Reproduce all of the items below, swapping every "sidebar" for "side panel" and leaving everything else unchanged.
+-------+
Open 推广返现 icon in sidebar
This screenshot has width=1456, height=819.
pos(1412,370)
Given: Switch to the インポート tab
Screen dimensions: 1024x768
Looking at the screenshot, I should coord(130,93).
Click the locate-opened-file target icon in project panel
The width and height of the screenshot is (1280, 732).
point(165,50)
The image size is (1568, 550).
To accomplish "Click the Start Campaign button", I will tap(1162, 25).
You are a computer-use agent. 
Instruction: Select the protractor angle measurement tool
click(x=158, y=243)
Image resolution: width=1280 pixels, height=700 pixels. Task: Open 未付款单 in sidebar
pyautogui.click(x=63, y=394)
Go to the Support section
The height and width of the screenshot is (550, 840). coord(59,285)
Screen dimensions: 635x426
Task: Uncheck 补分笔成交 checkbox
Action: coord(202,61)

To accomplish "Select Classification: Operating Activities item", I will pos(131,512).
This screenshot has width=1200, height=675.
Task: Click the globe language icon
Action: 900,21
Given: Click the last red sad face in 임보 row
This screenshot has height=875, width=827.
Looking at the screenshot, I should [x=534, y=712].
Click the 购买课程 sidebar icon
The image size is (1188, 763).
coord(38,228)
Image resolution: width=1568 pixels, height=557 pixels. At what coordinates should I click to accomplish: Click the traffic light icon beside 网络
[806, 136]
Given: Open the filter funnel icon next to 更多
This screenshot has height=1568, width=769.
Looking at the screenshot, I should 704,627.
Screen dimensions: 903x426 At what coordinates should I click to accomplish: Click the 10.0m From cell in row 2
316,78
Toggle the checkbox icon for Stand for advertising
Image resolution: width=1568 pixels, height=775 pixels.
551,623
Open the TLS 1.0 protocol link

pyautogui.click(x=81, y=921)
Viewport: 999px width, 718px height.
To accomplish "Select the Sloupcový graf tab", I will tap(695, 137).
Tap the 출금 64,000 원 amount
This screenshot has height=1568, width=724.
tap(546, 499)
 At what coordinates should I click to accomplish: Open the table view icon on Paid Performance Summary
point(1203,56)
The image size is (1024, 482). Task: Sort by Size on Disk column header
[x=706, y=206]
+-------+
> _Response to the task_:
Open 推广返现 icon in side panel
This screenshot has width=1456, height=819.
pos(1412,370)
Given: Switch to the インポート tab
Screen dimensions: 1024x768
Looking at the screenshot, I should coord(130,93).
Click the locate-opened-file target icon in project panel
The width and height of the screenshot is (1280, 732).
point(165,50)
The image size is (1568, 550).
To accomplish "Click the Start Campaign button", I will tap(1162, 25).
You are a computer-use agent. 
Instruction: Select the protractor angle measurement tool
click(x=158, y=243)
Image resolution: width=1280 pixels, height=700 pixels. Task: Open 未付款单 in side panel
pyautogui.click(x=63, y=394)
Go to the Support section
The height and width of the screenshot is (550, 840). coord(59,285)
Screen dimensions: 635x426
Task: Uncheck 补分笔成交 checkbox
Action: coord(202,61)

To accomplish "Select Classification: Operating Activities item", I will pos(131,512).
This screenshot has width=1200, height=675.
Task: Click the globe language icon
Action: 900,21
Given: Click the last red sad face in 임보 row
This screenshot has height=875, width=827.
Looking at the screenshot, I should [x=534, y=712].
Click the 购买课程 side panel icon
The image size is (1188, 763).
coord(38,228)
Image resolution: width=1568 pixels, height=557 pixels. At what coordinates should I click to accomplish: Click the traffic light icon beside 网络
[806, 136]
Given: Open the filter funnel icon next to 更多
This screenshot has height=1568, width=769.
Looking at the screenshot, I should 704,627.
Screen dimensions: 903x426 At what coordinates should I click to accomplish: Click the 10.0m From cell in row 2
316,78
Toggle the checkbox icon for Stand for advertising
Image resolution: width=1568 pixels, height=775 pixels.
551,623
Open the TLS 1.0 protocol link

pyautogui.click(x=81, y=921)
Viewport: 999px width, 718px height.
To accomplish "Select the Sloupcový graf tab", I will tap(695, 137).
Tap the 출금 64,000 원 amount
This screenshot has height=1568, width=724.
tap(546, 499)
 At what coordinates should I click to accomplish: Open the table view icon on Paid Performance Summary
point(1203,56)
The image size is (1024, 482). Task: Sort by Size on Disk column header
[x=706, y=206]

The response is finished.